*Directions:*
Nothing but the pictures may be left out. Restate the rest of the entries word for word.

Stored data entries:
○ ○ ○

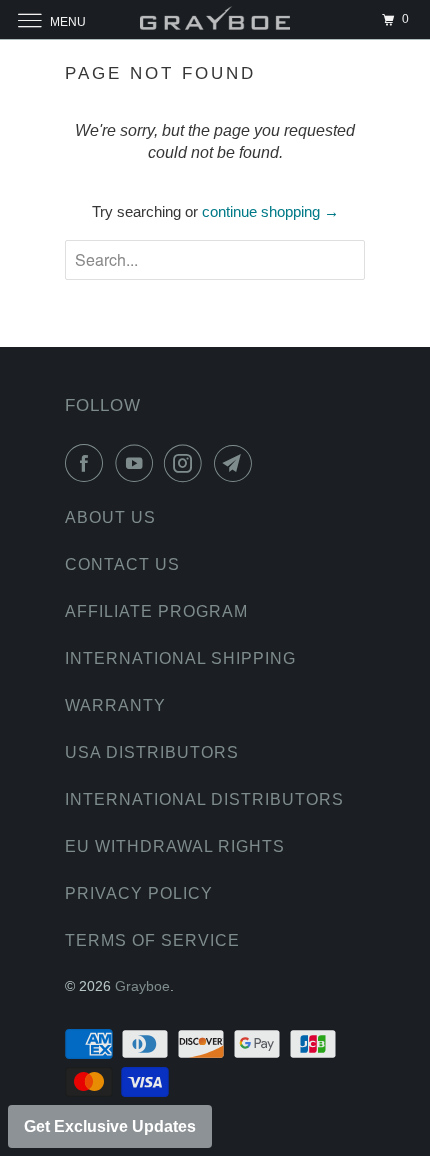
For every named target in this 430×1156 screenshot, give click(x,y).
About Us (110, 517)
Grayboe (142, 986)
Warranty (115, 705)
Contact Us (122, 564)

○ ○ ○

*Finished task:*
For every named target in this 430×1156 screenshot, give click(x,y).
About Us (110, 517)
Grayboe (142, 986)
Warranty (115, 705)
Contact Us (122, 564)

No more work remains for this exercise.